L’applicabilité de ces résultats a récemment été testée dans une tâche impliquant les membres inférieurs, à savoir l’initiation de la marche (Yiou et al. 2011b). Les résultats ont montré qu’en condition de fatigue, comparativement à la condition de non fatigue : la dynamique posturale anticipatoire (recul du centre des pressions et vitesse du centre des masses vers l’avant) et la performance motrice lors des APA (pic de vitesse du centre des masses à la fin du pas) diminuaient alors que la durée des APA et de celle de la phase d’exécution du pas augmentaient. Selon les auteurs, ces changements ne seraient pas directement associés à la faiblesse musculaire (induite par la fatigue) mais seraient plutôt le reflet d’une stratégie de protection ayant pour but de préserver l’intégrité des muscles fatigués.

L’ensemble de ces études suggère que l’adaptabilité des APA à la fatigue dépende de la tâche motrice réalisée et de la manière dont la fatigue est induite (force de la fatigue, nature des muscles fatigués, etc.).

1.3.4.2.3. APA et vieillissement

Le vieillissement physiologique (c’est-à-dire non pathologique), s’accompagne inexorablement d’une altération du contrôle postural (Maki et al. 2000 ; Rogers et Mille 2003 ; Mille et al. 2005 ; Hyodo et al. 2012 ; Singer et al. 2013). Cette altération pourrait être associée à une modification ou une dégradation structurelle et fonctionnelle du système sensori-moteur (Shaffer et Harrison 2007). L’effet du vieillissement sur les APA a notamment été démontré lors d’une tâche de flexion de l’épaule (Bleuse et al. 2006). L’exécution rapide de cette tâche par les séniors engendrait une diminution de l’amplitude des APA, comparativement aux jeunes participants. Cette différence organisationnelle des APA disparaissait pour des mouvements à vitesses lente et normale. D’après les auteurs, le maintien des caractéristiques des APA lors des mouvements lents ou normaux (à vitesse naturelle) serait lié à la mise en place d’une stratégie musculaire (de la hanche) permettant de

maintenir la stabilité.
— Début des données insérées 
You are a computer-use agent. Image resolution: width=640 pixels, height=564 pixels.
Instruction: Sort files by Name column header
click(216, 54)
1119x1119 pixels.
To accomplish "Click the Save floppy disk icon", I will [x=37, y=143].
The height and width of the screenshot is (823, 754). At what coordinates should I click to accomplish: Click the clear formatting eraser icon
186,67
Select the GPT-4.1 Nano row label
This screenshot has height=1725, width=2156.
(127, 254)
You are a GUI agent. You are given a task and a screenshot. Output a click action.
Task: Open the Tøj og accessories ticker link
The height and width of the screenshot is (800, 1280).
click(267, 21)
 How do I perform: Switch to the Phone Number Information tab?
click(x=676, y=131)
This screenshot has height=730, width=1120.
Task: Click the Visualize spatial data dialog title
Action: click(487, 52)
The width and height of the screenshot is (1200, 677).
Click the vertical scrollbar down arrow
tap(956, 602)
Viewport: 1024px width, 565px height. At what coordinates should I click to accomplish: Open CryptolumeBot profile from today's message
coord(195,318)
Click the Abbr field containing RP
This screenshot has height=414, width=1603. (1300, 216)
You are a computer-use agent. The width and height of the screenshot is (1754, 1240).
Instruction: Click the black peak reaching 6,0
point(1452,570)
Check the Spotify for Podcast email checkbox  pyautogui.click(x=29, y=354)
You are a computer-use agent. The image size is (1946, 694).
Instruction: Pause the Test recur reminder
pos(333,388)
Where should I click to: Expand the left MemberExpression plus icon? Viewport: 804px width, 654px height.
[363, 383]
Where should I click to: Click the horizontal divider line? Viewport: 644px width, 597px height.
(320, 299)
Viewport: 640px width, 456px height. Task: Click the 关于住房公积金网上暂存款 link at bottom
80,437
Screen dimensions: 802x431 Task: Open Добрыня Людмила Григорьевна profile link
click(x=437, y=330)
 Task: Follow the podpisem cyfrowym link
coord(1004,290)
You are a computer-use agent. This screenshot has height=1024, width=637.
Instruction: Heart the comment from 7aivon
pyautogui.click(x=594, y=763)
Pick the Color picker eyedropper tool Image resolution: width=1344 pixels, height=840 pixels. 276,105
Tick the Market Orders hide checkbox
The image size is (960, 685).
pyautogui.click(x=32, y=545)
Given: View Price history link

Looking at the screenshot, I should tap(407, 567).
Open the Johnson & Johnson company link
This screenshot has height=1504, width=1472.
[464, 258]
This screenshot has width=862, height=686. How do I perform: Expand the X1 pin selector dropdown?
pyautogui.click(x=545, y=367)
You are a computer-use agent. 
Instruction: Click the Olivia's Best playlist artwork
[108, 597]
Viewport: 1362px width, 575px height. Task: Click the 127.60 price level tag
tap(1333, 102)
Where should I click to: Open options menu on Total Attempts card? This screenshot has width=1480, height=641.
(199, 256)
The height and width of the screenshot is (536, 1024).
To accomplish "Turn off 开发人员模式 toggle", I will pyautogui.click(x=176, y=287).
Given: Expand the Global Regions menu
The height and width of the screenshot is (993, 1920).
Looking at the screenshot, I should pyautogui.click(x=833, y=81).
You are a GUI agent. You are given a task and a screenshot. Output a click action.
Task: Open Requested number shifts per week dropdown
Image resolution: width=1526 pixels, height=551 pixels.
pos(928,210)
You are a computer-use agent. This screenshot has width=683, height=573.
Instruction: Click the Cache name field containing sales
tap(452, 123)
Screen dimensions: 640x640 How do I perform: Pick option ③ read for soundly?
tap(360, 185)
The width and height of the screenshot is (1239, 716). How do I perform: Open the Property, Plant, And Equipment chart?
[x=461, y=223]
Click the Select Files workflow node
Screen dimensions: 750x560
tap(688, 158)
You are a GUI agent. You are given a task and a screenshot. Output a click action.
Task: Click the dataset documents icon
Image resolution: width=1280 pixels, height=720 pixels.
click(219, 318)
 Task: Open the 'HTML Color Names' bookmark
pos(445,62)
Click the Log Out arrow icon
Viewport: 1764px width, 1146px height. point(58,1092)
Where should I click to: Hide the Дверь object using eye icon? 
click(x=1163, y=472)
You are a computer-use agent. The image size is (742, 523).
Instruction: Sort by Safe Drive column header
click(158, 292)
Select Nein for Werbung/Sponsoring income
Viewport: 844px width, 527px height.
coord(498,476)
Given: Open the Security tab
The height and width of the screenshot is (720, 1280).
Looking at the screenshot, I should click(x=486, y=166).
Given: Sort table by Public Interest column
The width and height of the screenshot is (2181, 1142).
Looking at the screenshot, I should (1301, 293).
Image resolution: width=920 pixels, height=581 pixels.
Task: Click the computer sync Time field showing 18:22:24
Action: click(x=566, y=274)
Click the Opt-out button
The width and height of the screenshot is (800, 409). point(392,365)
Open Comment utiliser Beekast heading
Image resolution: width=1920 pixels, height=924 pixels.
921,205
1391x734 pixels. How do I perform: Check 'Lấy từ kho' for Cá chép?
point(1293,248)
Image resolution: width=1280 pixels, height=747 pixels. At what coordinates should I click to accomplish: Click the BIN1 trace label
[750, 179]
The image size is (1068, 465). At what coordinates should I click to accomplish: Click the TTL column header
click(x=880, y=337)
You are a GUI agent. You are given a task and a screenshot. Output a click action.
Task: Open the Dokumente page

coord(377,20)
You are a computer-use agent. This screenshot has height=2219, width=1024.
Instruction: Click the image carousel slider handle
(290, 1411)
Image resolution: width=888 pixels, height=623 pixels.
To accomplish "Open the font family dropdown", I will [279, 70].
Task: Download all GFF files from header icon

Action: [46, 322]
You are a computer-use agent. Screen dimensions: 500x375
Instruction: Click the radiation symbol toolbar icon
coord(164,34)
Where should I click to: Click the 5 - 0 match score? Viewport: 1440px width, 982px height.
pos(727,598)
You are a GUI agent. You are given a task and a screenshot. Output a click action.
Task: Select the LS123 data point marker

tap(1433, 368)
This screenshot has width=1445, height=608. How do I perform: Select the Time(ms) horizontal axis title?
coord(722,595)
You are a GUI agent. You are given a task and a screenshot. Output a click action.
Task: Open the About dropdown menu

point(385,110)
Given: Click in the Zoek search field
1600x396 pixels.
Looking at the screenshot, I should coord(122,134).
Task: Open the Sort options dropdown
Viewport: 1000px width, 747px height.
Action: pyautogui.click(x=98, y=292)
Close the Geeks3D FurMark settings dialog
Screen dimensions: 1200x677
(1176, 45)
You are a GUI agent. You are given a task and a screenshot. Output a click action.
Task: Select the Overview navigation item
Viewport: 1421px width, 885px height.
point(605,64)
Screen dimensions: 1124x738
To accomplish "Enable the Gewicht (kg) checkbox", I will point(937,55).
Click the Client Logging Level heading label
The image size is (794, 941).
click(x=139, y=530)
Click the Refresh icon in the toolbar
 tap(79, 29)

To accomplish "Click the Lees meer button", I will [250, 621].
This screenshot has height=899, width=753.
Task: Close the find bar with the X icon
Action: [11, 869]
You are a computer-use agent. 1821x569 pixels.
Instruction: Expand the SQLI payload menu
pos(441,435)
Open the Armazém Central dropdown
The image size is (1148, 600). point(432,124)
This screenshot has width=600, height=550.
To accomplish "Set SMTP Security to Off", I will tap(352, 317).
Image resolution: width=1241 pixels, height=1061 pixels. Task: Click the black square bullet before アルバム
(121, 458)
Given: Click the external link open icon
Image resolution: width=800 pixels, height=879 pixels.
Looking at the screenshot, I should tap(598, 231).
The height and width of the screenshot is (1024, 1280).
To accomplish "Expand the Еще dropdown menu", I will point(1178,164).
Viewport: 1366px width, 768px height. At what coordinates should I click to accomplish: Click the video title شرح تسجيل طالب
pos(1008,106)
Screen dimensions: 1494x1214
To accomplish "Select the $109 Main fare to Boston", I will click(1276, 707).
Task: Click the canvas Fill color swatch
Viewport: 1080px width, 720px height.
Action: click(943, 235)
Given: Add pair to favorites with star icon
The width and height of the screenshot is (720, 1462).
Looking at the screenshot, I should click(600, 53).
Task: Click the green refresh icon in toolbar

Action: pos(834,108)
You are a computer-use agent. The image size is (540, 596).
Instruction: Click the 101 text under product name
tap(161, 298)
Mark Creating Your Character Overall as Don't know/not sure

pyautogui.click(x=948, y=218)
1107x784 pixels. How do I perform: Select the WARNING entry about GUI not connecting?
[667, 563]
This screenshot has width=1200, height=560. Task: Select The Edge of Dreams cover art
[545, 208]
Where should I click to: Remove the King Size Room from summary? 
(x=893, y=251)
À vitesse rapide, cette stratégie n’est plus suffisante : la diminution de l’amplitude des APA serait ainsi une conséquence d’une stabilité posturale amoindrie.

1.3.4.2.4. APA et émotions

L’influence des émotions sur les APA a été démontrée par de nombreux travaux. Classiquement, ces études utilisent deux types de protocoles expérimentaux : les protocoles utilisant l’International Affective Pictures System (IAPS) et les protocoles utilisant une menace posturale. Alors que le premier type de protocole induit des émotions plaisantes ou déplaisantes (pour quelques exemple, Lang 1995 ; Chen et Bargh 1999 ; Bradley et al. 2001 ; Azevedo et al. 2005 ; Stins et Beek 2007 ; Lang et Bradley 2008a ; Lang et Bradley 2010 ; Naugle et al. 2011), le second induit de la peur de chuter (pour quelques exemple, Adkin et al. 2002 ; Brown et al. 2002 ; Carpenter et al. 2004 ; Adkin et al. 2008 ; Huffman et al. 2009 ; Yiou et al. 2011a). La question de l’adaptabilité des APA aux émotions est au cœur de ce travail doctoral : nous détaillerons donc spécifiquement ce point un peu plus tard (voir partie 3).